Your task
Reproduce, from the lines below, exactly the stretch that begins at the line containing "согласен(а) с политикой" and ends at the line containing "Image resolution: width=94, height=2576.", both included.

Dataset excerpts

☆ ☆ ☆

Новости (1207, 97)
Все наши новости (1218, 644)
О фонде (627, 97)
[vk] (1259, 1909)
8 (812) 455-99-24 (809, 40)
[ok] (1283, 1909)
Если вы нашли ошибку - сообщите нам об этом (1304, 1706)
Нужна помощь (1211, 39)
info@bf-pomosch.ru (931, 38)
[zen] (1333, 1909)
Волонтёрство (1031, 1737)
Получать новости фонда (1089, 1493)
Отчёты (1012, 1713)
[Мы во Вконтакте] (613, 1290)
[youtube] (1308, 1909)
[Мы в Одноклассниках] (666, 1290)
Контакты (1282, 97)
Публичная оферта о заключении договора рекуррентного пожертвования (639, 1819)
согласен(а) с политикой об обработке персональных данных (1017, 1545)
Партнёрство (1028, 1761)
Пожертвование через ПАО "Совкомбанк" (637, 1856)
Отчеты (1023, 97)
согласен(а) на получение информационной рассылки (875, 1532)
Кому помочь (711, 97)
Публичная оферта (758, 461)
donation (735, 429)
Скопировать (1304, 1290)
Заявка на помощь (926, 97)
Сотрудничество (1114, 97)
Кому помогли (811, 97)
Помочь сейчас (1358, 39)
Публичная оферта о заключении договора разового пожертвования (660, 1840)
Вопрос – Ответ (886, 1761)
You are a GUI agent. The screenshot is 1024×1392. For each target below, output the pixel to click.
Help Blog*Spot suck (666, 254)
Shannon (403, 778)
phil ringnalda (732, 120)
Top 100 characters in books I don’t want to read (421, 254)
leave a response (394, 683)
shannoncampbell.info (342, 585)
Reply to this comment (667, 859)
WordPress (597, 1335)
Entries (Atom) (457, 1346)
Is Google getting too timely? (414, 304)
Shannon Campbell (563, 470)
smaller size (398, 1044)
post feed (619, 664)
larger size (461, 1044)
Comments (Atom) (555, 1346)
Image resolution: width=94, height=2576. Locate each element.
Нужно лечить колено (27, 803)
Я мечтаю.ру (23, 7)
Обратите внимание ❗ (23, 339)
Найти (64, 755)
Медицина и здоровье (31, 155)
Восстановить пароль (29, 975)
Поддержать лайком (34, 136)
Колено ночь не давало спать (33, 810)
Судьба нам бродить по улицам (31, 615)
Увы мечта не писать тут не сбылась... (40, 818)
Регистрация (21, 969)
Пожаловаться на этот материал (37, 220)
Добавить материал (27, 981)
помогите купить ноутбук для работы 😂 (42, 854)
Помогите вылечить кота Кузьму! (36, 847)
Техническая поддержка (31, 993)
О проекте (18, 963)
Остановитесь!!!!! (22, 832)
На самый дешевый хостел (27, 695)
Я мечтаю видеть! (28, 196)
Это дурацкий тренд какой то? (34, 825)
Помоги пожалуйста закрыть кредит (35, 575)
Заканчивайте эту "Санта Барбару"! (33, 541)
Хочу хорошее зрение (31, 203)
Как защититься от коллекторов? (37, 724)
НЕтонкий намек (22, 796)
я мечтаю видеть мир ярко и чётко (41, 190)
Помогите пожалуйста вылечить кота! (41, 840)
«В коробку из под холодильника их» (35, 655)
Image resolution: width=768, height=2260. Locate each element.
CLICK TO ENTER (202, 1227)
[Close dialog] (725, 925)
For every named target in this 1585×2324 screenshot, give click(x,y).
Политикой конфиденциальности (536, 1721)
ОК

☆ ☆ ☆

Result of this exercise
согласен(а) с политикой об обработке персональных данных (1017, 1545)
Партнёрство (1028, 1761)
Пожертвование через ПАО "Совкомбанк" (637, 1856)
Отчеты (1023, 97)
согласен(а) на получение информационной рассылки (875, 1532)
Кому помочь (711, 97)
Публичная оферта (758, 461)
donation (735, 429)
Скопировать (1304, 1290)
Заявка на помощь (926, 97)
Сотрудничество (1114, 97)
Кому помогли (811, 97)
Помочь сейчас (1358, 39)
Публичная оферта о заключении договора разового пожертвования (660, 1840)
Вопрос – Ответ (886, 1761)
You are a GUI agent. The screenshot is 1024×1392. For each target below, output the pixel to click.
Help Blog*Spot suck (666, 254)
Shannon (403, 778)
phil ringnalda (732, 120)
Top 100 characters in books I don’t want to read (421, 254)
leave a response (394, 683)
shannoncampbell.info (342, 585)
Reply to this comment (667, 859)
WordPress (597, 1335)
Entries (Atom) (457, 1346)
Is Google getting too timely? (414, 304)
Shannon Campbell (563, 470)
smaller size (398, 1044)
post feed (619, 664)
larger size (461, 1044)
Comments (Atom) (555, 1346)
Image resolution: width=94, height=2576. Locate each element.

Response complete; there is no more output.